History

United States
- Name: Marine Fiddler
- Builder: Sun Shipbuilding & Drydock Co.
- Laid down: 15 December 1944
- Launched: 15 May 1945
- Acquired: 31 August 1945
- In service: 1945
- Out of service: 14 July 1973
- Stricken: 31 March 1986
- Identification: IMO number: 8450639; Ship International Radio Callsign: NNYC;
- Fate: Scrapped

General characteristics
- Displacement: 22,094 long tons (22,449 t) (full)
- Length: 520 ft (160 m)
- Beam: 72 ft (22 m)
- Draft: 33 ft (10 m)
- Propulsion: steam turbine, single propeller, 9,000 shp (6,700 kW)
- Speed: 17.5 knots (32.4 km/h; 20.1 mph)
- Complement: 57 Merchant Marine

= USNS Marine Fiddler =

USNS Marine Fiddler was an that served the United States Merchant Marine during the Korean War and Vietnam War. Laid down on 15 December 1944 as a Maritime Commission type C4-S-A3 hull, under Maritime Commission contract (MC hull 753), she was built at Sun Shipbuilding and Drydock Company in Chester, Pennsylvania. She was launched on 15 May 1945 and delivered 31 August 1945. Operated by Agwilines Inc, she was laid up in the National Defense Reserve Fleet in Suisun Bay, California on 23 May 1946.
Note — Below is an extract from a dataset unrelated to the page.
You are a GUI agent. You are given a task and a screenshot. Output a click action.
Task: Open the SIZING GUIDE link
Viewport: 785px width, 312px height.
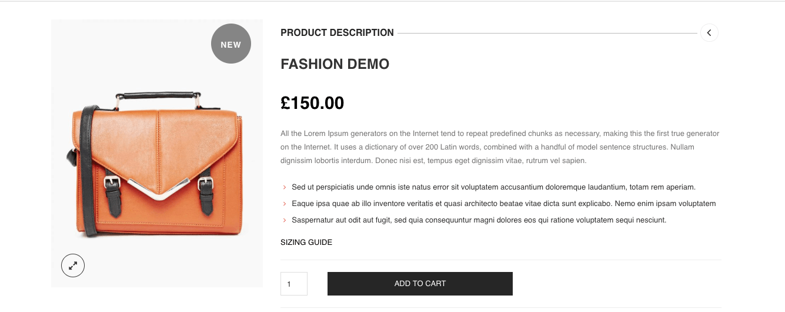pos(306,242)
==Service with Maritime Administration==
From 7 February to 27 March 1952, Marine Fiddler was activated and operated by American President Lines for the Maritime Administration before returning to the Reserve Fleet at Suisun Bay. On 8 October 1952, she was again reactivated by MARAD and was operated by American President Lines. Marine Fiddler was acquired by the Navy 10 December 1952 and was designated T‑AK‑267. The ship, under control of MSTS Pacific, provided support for American and UN forces in Korea combating Communist aggression. Converted to a heavy lift cargo ship 29 March 1954, she saw worldwide service, carrying oversized and bulky equipment in her special holds.

=== Vietnam War era===
In 1960, she carried the components for the portable nuclear power plant, which was installed at Thule AFB, Greenland. On 4 December 1962, the ship rescued the crew of the storm‑damaged sloop Seascape, which was drifting 355 mi east of Cape Hatteras. The AK carried the French bathyscaphe Archimedes from Toulon, France, to San Juan, Puerto Rico, in April 1964. The heavy bathyscaphe was being used in oceanographic research operations in the Puerto Rican Trench. When U.S. forces left France in early 1967, Marine Fiddler, with other MSTS ships, transported heavy equipment to other bases in Europe. The heavy lift cargo ship continued to supply American oversea bases in the Atlantic and Mediterranean areas, with occasional special cargo runs to Southeast Asia into 1969. Marine Fiddler was under the operational control of MSTS Atlantic.

=== Ship's disposal ===
The ship would continue to serve the Asia-Pacific region for three more years before finally being brought out of service on 14 July 1973 for layup in the James River National Defense Reserve Fleet in Lee Hall, Virginia. On 31 March 1986, she was struck from the Naval Register and her title was transferred to the Maritime Administration on 26 October 1989. The ship remained there for an additional 14 years before being towed to Bay Bridge Enterprises on 30 October 2003. By 13 November 2004, she was listed as scrapped.

==Ship awards==
- National Defense Service Medal for Korean War and Vietnam War service.